"All Aboard the Infrastructure Boondoggle" is the headline on a piece in this morning's Wall Street Journal by Michael Boskin, former chairman of the George H.W. Bush's Council of Economic Advisers.

Here in a nutshell is the argument of the piece:

No matter who wins the presidency, a huge pot of additional money earmarked for infrastructure, on top of the recently passed $305 billion five-year highway bill, is sure to unleash a mad scramble in Congress to secure funds for the home turf. The logrolling and pork will get ugly without far tighter cost-benefit tests and oversight.

Some economist are "again peddling the idea that billions of dollars in infrastructure spending will lift the U.S. economy out of the doldrums," and both candidates have outdone themselves promising infrastructure spending. Yes, we need good roads and bridges. But Boskin has some warnings:

I support the federal government funding all public infrastructure projects that pass rigorous national cost-benefit tests.
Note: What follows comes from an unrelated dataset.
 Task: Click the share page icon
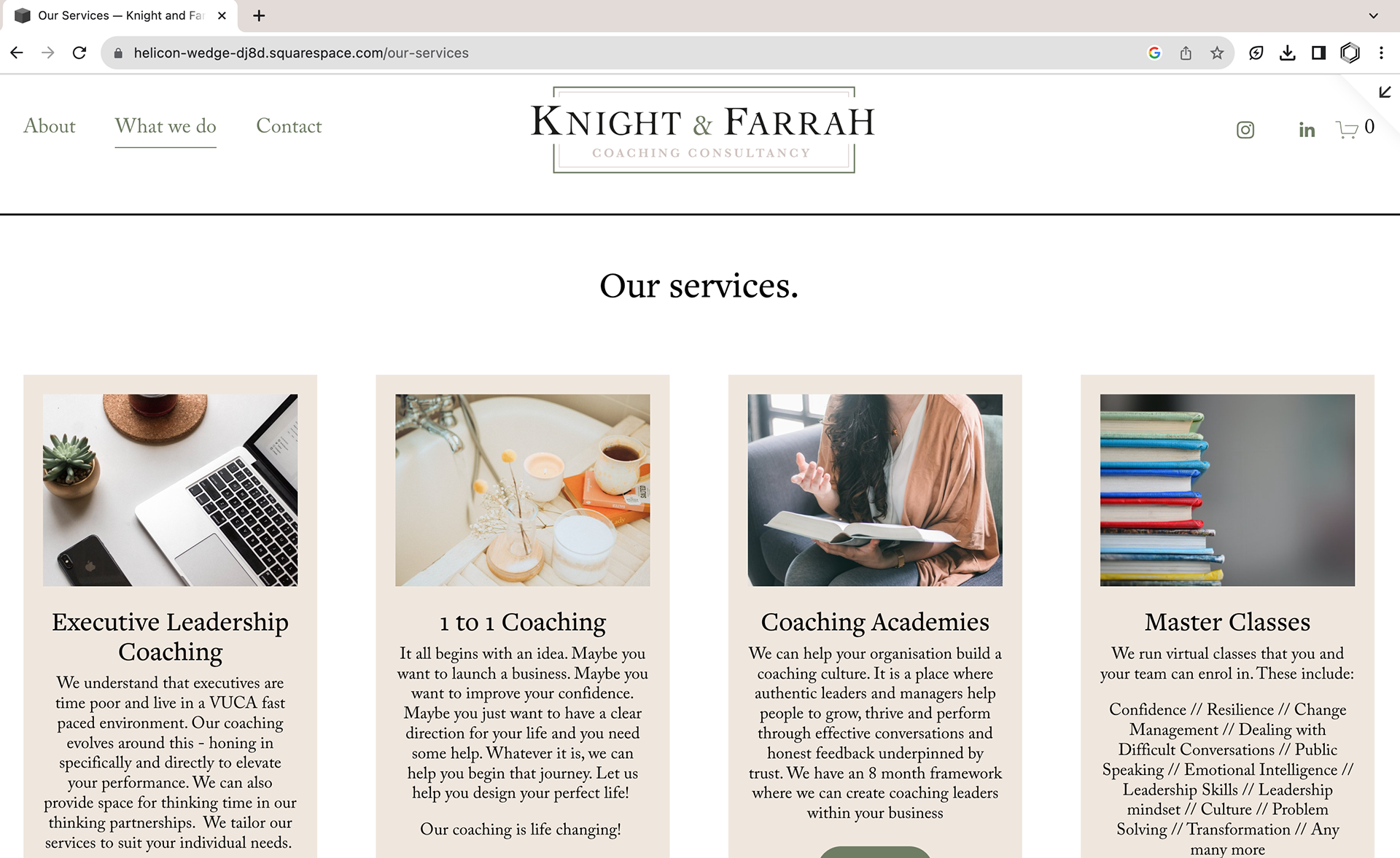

But here’s the rub. Most federal infrastructure spending is done by sending funds to state and local governments. For highway programs, the ratio is usually 80% federal, 20% state and local. But that means every local district has an incentive to press the federal authorities to fund projects with poor national returns. We all remember Alaska’s infamous “bridge to nowhere.”
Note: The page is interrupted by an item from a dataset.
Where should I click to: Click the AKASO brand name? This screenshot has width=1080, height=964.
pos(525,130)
In other words, if a local government is putting up only 20% of the funds, it needs the benefits to its own citizens to be only 21% of the total national cost. Yet every state and every locality has potential infrastructure needs that it would like the rest of the country to pay for. That leads to the misallocation of federal funds and infrastructure projects that benefit the few at the cost of the many.
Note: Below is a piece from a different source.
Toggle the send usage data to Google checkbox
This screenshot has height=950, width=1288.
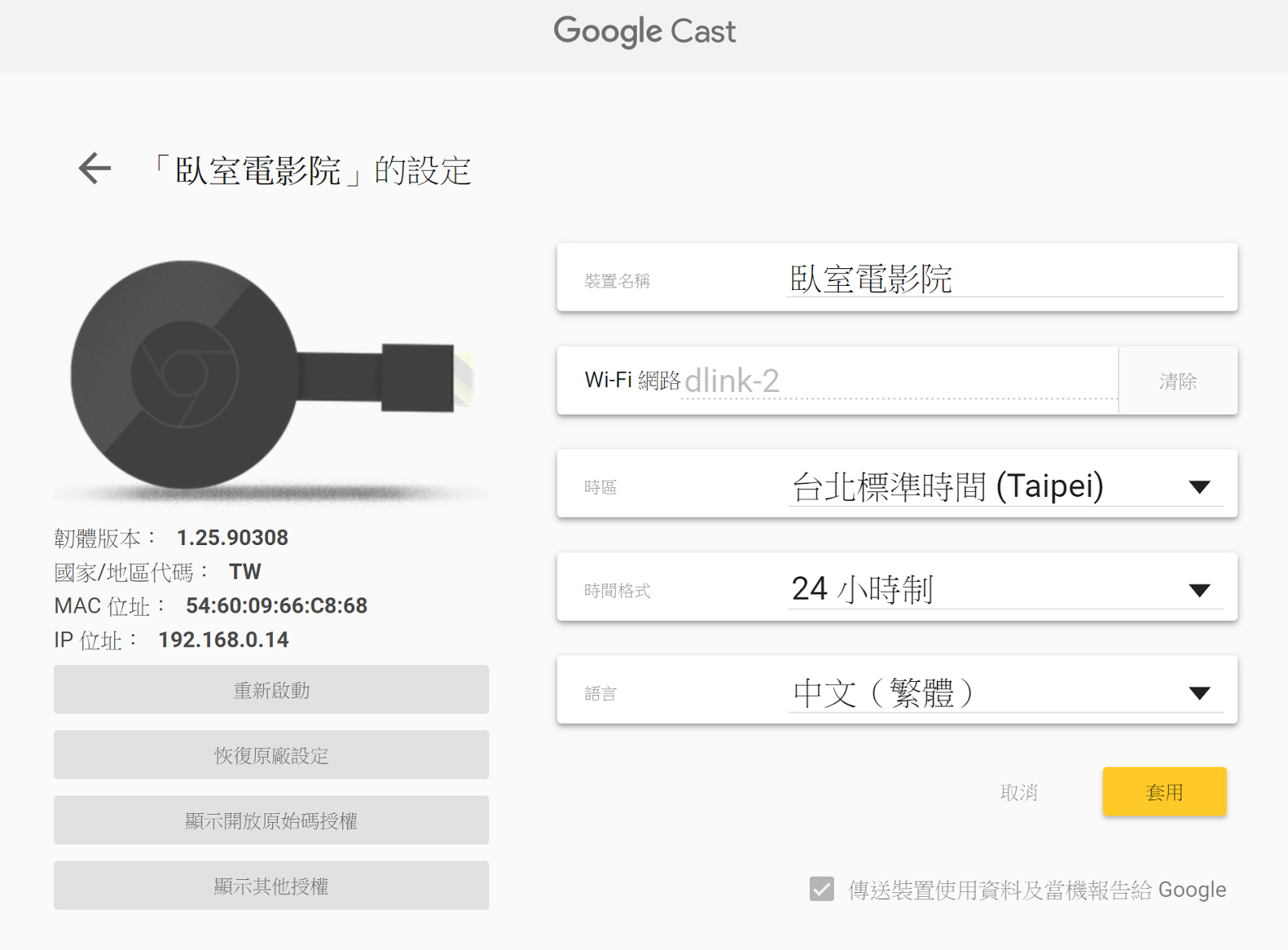(822, 890)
Boskin notes that politicians have all sorts of clever ways to hide the costs from the taxpayer. They underestimate the cost of the project (one way is not to factor in interest payments), for example. The politicians claim that the projects will provide an immediate boost to the economy, which is not true because most of these projects take a long time.

And there is this:

[T]axpayers generally don’t notice all the fiscal cross-hauling, sending their money to Washington to be sent back in leaky buckets to local jurisdictions. Since we all reside in a state and locality, it’s an inefficient negative sum game with complex cross-subsidies. If these local projects are so good, why aren’t citizens willing to finance the projects locally?

. . .

The late University of Michigan economist and Clinton Federal Reserve Board appointee, Ned Gramlich, the leading expert on the subject, concluded in a 1994 paper for the Journal of Economic Literature that attempting to stimulate the economy through federal matching funds for infrastructure projects gives state and local officials “a powerful incentive to wait and see if they can get a federal grant, rather than just going ahead with their own project.”

Boskin suggests spending the $305 billion allocated to the highway bill before embarking on new infrastructure spending. But the temptation to spend more immediately will be great. No matter who is elected. The itch to spend is bipartisan.